*Extrait du texte*
- - - - -
En cette veille de Pâques, nous retournons à l’hôpital. Mamie accepte encore généreusement de garder Anabelle. Quelque fois je me dis que ça doit l’affecter d’une certaine façon de toujours se faire garder par tout le monde et de ne pas être souvent avec ses parents. Mais elle aime tellement ça voir des gens qui peuvent lui donner tout leur attention, cette attention qu’elle ne peut recevoir de nous dernièrement. Ça m’attriste. En plus de continuer à se demander si nous sommes de bons parents pour Nicolas, je suis à me demander si je suis un bon père pour Anabelle. J’imagine que cela fait partie des remises en question que l’on fait lorsque nous vivions ce genre d’événements.

Nicolas est toujours stable à 1 L/min d’air. Je lis dans le dossier de Nicolas et  qui par le fait même confirme ce que maman m’avait déjà dit, les médecins veulent diminuer son flot d’air ou l’enlever complètement après nous avoir consultés.

Le médecin primaire de Nicolas vient nous voir (il est de garde cette fin de semaine) et nous allons nous asseoir dans une salle de conférence tous ensemble. Nous avons plusieurs questions à lui poser sur les nouvelles informations génétiques que nous avons. Il nous confirme ce que nous savons déjà, c’est-à-dire les détails de l’anomalie chromosomique, mais il n’en sait pas plus et cet aspect  n’a pas l’air de l’intéresser tant que ça en ce moment. Pour lui, ce qui est surtout important, c’est comment Nicolas est aujourd’hui et ce qu’il a démontré depuis un mois et le potentiel de ce qui pourrait se produire dans les prochains jours.
- - - - -
*Données enregistrées*
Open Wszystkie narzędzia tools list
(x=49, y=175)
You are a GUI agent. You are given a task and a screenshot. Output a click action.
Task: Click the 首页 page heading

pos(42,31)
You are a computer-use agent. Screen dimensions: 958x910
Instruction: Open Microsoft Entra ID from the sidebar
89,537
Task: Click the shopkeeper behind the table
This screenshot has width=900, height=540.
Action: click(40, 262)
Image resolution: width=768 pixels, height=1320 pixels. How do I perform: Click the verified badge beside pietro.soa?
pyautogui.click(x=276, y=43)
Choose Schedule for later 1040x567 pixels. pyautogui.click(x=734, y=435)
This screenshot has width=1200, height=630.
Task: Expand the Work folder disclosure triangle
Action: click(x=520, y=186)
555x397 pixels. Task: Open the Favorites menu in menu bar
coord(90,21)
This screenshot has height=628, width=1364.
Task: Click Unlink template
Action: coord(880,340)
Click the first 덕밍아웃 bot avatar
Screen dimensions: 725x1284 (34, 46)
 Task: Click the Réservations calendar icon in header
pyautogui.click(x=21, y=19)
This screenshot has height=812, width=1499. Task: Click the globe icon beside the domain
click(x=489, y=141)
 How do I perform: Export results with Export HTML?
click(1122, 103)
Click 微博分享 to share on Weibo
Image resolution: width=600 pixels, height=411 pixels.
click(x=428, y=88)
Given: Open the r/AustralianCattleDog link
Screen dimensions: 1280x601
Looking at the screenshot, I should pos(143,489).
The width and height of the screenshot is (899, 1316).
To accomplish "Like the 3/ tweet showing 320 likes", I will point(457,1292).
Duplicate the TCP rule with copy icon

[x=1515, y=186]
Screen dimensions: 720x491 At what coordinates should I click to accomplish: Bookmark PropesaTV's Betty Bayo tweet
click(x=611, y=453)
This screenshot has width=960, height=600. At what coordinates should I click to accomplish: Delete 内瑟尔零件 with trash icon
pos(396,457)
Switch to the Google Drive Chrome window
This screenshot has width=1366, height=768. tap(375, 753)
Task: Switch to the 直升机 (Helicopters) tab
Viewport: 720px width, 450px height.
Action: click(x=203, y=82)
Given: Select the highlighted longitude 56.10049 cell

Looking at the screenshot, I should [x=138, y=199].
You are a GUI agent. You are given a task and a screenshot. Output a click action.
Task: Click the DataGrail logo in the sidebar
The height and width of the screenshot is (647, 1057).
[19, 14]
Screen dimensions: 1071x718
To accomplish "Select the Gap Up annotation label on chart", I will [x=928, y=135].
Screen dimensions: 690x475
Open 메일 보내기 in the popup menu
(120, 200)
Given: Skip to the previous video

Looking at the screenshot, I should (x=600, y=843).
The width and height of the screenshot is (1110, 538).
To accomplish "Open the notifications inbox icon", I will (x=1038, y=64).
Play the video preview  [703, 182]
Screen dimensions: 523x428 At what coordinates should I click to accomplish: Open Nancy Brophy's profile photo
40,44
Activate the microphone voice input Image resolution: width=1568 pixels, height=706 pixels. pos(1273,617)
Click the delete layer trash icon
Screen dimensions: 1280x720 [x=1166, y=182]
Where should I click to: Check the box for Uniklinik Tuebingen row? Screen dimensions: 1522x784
- - - - -
*Exercice A*
D'après le récit sur l'hospitalisation de Nicolas, à quel débit d'air Nicolas est-il stable ?
*Exercice B*
Prolongez le récit sur l'hospitalisation de Nicolas à partir de sa dernière phrase.

*Réponse rédigée A*
À 1 L/min d'air.

*Réponse rédigée B*
Nous discutons aussi du dernier EEG que Nicolas a passé il y a 2 jours. Il nous confirme qu’il a toujours des convulsions électriques, c’est-à-dire des ondes épileptiformes, mais qu’il n’y avait pas de signes cliniques de convulsions comme des apnées. Pour lui, ceci est suffisant. Il nous avait souvent répété que le but n’était pas de les éliminer à 100% mais bien de les contrôler le plus possible. Pour l’instant, les convulsions sont contrôlées sous le seuil critique. Le reste de son activité cérébrale ne s’est cependant pas améliorée. C’est toujours le chaos dans sa tête.

Et c’est par la suite qu’il nous demande alors de faire un choix qui est très important pour la suite des choses. Maintenant que Nicolas est stable à 1L/min, la prochaine étape serait de lui enlever complètement son air. Ça serait l’étape logique pour tout autre bébé qui aurait un flot d’air. Nous sommes pas mal en accord avec ça et c’est exactement ce que nous avions mentionné une semaine auparavant. Nous voulons vraiment que Nicolas puisse au minimum respirer seul et être capable éventuellement de se nourrir par la bouche. Mais la nuance est celle-ci : si jamais Nicolas n’est pas capable de supporter son absence d’air dans le nez, qu’il se remet à faire des convulsions et des apnées, qu’est-ce qu’on fait? Est-ce qu’on retourne en arrière et lui remet son support mécanique à la respiration ou on le laisse aller en minimisant son inconfort?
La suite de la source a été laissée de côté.